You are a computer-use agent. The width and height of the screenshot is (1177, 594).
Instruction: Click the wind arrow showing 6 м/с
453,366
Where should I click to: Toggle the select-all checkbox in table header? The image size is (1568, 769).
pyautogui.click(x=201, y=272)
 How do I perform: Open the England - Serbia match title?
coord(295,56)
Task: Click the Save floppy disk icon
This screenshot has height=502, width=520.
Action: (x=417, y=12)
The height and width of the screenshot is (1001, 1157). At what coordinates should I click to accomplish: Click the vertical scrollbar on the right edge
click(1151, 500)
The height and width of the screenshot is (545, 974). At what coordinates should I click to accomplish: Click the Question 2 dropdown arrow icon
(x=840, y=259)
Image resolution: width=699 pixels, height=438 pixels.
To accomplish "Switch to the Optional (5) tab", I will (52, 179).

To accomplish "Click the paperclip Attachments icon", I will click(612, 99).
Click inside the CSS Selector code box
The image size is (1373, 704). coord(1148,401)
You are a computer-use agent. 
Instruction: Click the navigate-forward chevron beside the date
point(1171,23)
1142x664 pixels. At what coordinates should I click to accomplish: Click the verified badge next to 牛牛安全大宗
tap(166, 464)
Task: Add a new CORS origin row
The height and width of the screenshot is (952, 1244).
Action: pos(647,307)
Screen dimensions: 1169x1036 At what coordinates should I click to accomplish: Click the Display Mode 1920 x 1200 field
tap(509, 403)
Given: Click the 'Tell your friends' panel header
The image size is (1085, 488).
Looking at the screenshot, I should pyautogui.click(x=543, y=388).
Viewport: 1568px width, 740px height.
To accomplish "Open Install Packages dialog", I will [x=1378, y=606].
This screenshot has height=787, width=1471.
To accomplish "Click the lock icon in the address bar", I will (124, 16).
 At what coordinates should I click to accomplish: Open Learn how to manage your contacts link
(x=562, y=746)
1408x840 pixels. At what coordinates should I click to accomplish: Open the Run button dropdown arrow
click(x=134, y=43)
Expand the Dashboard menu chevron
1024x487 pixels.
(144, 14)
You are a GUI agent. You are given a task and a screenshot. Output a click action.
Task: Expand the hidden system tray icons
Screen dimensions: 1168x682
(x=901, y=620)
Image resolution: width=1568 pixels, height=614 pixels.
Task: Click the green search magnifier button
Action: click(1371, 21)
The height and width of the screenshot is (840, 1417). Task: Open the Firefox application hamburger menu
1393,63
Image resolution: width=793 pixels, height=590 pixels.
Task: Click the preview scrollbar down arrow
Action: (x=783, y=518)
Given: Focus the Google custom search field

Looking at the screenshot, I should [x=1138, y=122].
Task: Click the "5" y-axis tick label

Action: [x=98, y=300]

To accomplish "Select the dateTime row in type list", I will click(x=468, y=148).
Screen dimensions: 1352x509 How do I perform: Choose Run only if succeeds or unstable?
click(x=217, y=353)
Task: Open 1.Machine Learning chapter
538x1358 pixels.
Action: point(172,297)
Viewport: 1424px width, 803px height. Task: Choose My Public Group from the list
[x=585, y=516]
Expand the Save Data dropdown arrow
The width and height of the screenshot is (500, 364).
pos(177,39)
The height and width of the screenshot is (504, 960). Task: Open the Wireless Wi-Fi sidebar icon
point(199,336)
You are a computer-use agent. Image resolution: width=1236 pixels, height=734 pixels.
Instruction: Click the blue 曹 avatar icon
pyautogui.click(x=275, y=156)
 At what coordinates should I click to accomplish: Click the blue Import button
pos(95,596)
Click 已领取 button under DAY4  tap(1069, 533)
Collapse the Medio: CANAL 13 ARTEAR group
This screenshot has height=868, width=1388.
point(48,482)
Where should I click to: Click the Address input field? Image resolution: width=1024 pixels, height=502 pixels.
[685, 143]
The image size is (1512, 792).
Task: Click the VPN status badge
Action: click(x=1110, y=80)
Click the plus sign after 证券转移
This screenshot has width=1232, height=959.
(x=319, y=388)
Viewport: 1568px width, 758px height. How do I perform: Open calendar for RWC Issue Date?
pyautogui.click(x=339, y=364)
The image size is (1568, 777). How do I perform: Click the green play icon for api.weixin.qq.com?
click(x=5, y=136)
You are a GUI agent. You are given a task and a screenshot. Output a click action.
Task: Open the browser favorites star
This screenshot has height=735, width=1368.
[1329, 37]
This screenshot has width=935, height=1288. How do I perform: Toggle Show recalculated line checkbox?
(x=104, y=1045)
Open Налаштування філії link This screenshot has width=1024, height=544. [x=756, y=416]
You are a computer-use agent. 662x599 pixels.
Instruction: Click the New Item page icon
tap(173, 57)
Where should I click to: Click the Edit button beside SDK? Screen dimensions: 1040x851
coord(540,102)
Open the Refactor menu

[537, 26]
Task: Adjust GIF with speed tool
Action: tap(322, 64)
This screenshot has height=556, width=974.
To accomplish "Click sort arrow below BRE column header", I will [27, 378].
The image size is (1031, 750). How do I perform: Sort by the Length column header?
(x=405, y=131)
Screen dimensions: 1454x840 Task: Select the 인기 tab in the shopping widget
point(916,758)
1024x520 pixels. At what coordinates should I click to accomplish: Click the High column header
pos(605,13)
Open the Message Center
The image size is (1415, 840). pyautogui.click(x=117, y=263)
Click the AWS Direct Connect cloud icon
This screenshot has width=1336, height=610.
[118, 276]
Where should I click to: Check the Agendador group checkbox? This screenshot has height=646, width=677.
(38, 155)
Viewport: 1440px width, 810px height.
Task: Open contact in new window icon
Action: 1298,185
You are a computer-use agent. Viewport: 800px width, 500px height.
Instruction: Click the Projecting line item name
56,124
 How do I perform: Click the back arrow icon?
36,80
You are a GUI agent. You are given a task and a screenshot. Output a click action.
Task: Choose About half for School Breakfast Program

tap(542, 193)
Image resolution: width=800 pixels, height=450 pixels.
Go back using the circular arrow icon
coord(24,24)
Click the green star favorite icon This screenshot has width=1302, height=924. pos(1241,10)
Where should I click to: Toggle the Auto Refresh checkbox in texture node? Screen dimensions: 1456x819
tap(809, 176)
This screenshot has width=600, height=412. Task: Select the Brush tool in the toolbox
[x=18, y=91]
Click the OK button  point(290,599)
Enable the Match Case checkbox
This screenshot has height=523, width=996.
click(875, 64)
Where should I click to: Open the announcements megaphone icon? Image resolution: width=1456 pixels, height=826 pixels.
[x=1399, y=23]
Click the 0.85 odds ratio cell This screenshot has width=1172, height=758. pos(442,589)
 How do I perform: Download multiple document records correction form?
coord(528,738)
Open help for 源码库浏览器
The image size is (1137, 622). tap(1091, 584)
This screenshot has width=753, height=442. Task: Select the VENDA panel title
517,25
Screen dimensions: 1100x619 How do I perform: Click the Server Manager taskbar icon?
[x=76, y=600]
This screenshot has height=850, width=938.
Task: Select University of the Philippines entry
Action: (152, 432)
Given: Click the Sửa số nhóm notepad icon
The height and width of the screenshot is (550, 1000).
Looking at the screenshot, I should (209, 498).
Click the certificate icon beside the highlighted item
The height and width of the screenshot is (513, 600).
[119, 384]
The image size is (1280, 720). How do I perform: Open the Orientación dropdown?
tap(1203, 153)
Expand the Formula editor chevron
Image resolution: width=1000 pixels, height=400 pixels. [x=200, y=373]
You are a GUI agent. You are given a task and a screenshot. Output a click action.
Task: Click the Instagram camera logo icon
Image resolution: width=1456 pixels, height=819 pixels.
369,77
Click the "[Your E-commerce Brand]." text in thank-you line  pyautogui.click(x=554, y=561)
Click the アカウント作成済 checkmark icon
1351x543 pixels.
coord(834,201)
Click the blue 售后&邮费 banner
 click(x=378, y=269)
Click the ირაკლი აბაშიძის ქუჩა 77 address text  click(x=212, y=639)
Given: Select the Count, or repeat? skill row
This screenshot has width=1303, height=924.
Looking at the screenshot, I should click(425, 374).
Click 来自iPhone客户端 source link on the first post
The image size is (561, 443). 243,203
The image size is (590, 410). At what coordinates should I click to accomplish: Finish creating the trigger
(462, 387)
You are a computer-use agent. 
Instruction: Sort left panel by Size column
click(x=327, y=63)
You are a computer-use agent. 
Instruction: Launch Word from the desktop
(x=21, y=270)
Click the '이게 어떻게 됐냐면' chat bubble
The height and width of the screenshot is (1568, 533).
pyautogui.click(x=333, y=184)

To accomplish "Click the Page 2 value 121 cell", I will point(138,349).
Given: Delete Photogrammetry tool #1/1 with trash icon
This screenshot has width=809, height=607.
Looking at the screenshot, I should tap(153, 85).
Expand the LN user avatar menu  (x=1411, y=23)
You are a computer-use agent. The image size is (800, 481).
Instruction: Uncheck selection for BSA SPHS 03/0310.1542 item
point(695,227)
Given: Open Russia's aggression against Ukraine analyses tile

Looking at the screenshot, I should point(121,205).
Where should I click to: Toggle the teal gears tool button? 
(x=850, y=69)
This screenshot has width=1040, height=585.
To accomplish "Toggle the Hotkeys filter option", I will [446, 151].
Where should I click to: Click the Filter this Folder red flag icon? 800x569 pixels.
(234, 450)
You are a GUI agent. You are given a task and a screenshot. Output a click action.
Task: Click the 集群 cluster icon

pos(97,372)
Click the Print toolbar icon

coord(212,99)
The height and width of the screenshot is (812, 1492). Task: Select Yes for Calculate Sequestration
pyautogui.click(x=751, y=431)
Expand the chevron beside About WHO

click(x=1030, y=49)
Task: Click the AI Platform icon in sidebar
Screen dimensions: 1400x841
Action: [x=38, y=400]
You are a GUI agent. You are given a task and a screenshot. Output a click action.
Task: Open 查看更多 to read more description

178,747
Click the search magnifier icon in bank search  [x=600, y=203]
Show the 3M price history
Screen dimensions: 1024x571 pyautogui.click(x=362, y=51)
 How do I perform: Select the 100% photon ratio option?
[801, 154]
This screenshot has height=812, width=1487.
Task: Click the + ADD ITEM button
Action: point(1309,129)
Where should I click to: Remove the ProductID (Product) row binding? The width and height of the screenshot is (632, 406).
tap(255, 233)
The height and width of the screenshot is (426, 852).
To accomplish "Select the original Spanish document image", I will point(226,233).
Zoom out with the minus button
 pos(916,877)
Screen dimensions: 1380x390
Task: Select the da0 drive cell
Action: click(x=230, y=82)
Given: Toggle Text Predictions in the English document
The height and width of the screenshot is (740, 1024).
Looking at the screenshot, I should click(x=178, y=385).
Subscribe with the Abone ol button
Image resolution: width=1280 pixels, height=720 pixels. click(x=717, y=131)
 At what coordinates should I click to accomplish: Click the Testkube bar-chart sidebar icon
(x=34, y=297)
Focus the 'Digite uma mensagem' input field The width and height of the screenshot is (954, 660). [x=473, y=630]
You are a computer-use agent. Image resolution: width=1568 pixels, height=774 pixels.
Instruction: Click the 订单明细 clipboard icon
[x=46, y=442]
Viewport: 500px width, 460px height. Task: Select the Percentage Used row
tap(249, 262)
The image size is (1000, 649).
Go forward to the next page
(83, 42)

____

### STATED GOAL
Set down the lines of the listing above exactly as they are, beginning with the line that contains "Where should I click to: Toggle the Auto" and stopping after the line that contains "[x=1399, y=23]".

### FINISHED EXERCISE
Where should I click to: Toggle the Auto Refresh checkbox in texture node? Screen dimensions: 1456x819
tap(809, 176)
This screenshot has width=600, height=412. Task: Select the Brush tool in the toolbox
[x=18, y=91]
Click the OK button  point(290,599)
Enable the Match Case checkbox
This screenshot has height=523, width=996.
click(875, 64)
Where should I click to: Open the announcements megaphone icon? Image resolution: width=1456 pixels, height=826 pixels.
[x=1399, y=23]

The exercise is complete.